## Page excerpt
-*-*-

Evolving the HS Treatment Paradigm, Long-Term Outcomes with IL-17 Inhibition - Episode 4
Panelists discuss how surgery plays a critical role in removing persistent draining sinus tunnels that don’t respond fully to anti-inflammatory medications, and explain their approach of combining biologics with surgical interventions rather than sequencing treatments, stacking therapies aggressively to achieve faster disease control.
Surgical management plays a crucial role in hidradenitis suppurativa (HS) treatment, particularly for patients with persistent draining tunnels (sinus tracts) that respond poorly to medical therapy alone. The surgical approach targets the distinct inflammatory environment within sinus tracts, which differs from other HS lesions and contains a mixed inflammatory cell population that medical treatments struggle to eliminate completely. For single draining tunnels, deroofing procedures work effectively, while patients with multiple interconnected tunnels and Hurley stage III disease benefit from carbon dioxide laser excision or standard surgical excision techniques.
Surgical outcomes demonstrate high patient satisfaction rates exceeding 90%, with recurrence rates at the surgical site remaining low at 4% to 6% when defined as requiring repeat surgery. However, practitioners emphasize that surgery addresses only existing lesions in treated areas and cannot prevent new disease activity in other locations. The optimal approach combines surgical removal of established draining tunnels with biologic therapy to control inflammation, stabilize disease, and reduce the risk of recurrence at surgical sites while preventing new lesion formation elsewhere.

-*-*-

## Records shown
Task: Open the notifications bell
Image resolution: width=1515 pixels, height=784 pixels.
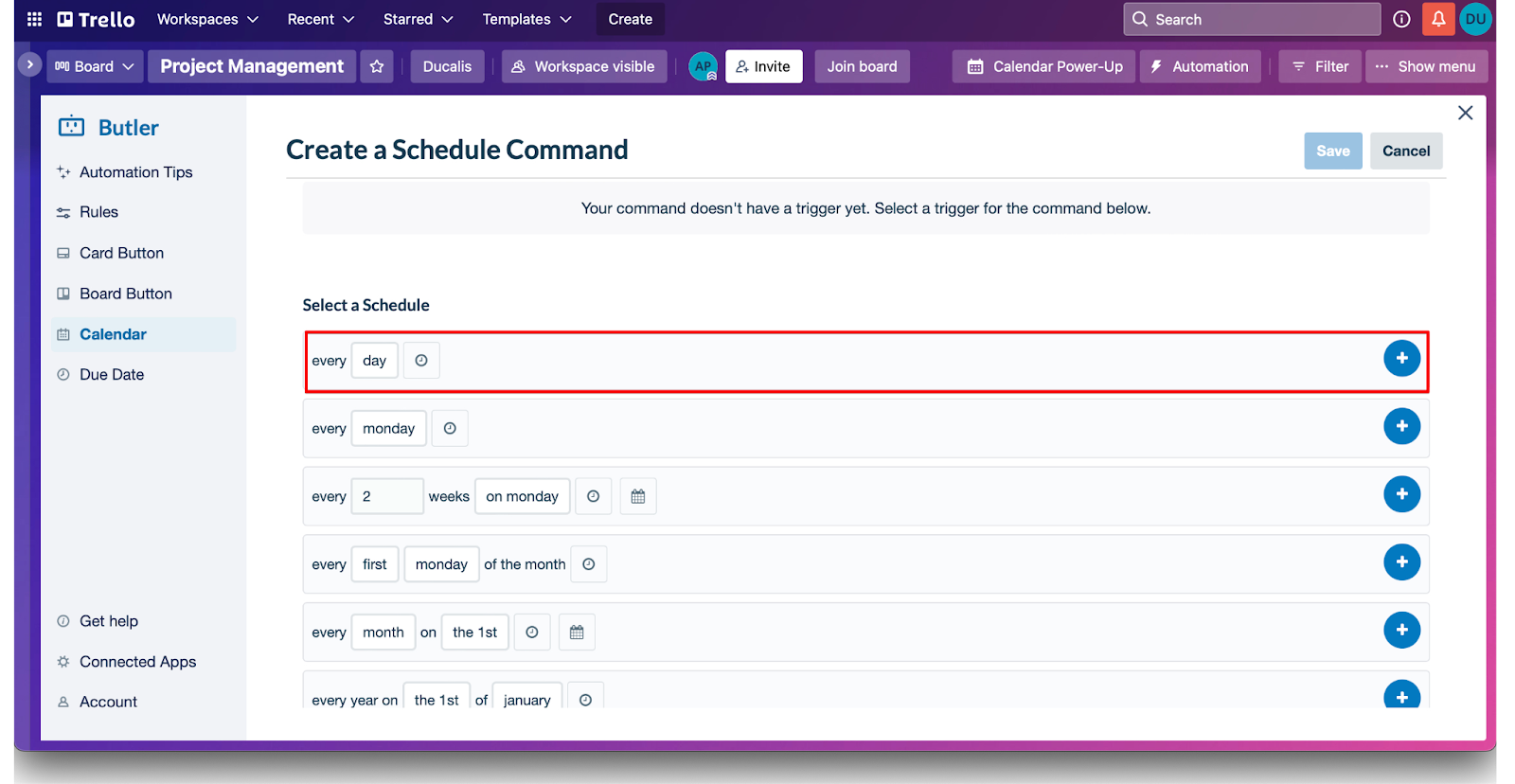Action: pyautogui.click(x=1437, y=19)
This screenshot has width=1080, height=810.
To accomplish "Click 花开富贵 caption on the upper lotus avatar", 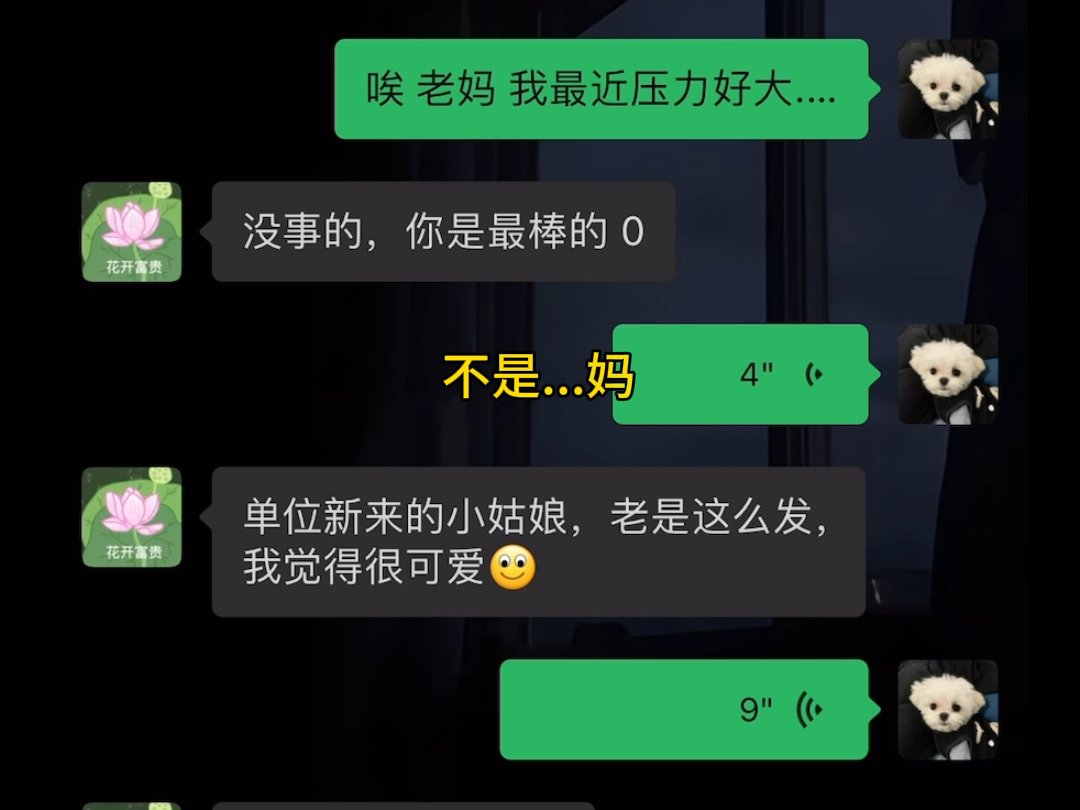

-*-*-

## Complete the following
**1.** In the hidradenitis suppurativa summary, rewrite the passage from "Surgical management plays" to "surgical excision techniques.", replacing "deroofing procedures" with "deroofing techniques".
**2.** Which surgical procedures for draining tunnels does the hidradenitis suppurativa summary name?
**3.** Continue the hidradenitis suppurativa treatment summary from the end of its text.

## Results for the exercise
**1.**
Surgical management plays a crucial role in hidradenitis suppurativa (HS) treatment, particularly for patients with persistent draining tunnels (sinus tracts) that respond poorly to medical therapy alone. The surgical approach targets the distinct inflammatory environment within sinus tracts, which differs from other HS lesions and contains a mixed inflammatory cell population that medical treatments struggle to eliminate completely. For single draining tunnels, deroofing techniques work effectively, while patients with multiple interconnected tunnels and Hurley stage III disease benefit from carbon dioxide laser excision or standard surgical excision techniques.

**2.**
- Deroofing procedures
- Carbon dioxide laser excision
- Standard surgical excision

**3.**
Treatment sequencing involves a pack-and-stack approach for many patients, combining multiple therapeutic modalities simultaneously rather than waiting to see whether individual treatments work sequentially. This aggressive strategy aims to achieve functional disease control as quickly as possible, recognizing that patients have often suffered for years before receiving appropriate care. Practitioners counsel patients that achieving optimal disease control represents a journey requiring 3 to 6 months to a year, even with combination therapy, but emphasize the urgency of initiating comprehensive treatment while managing patient expectations about the timeline for improvement.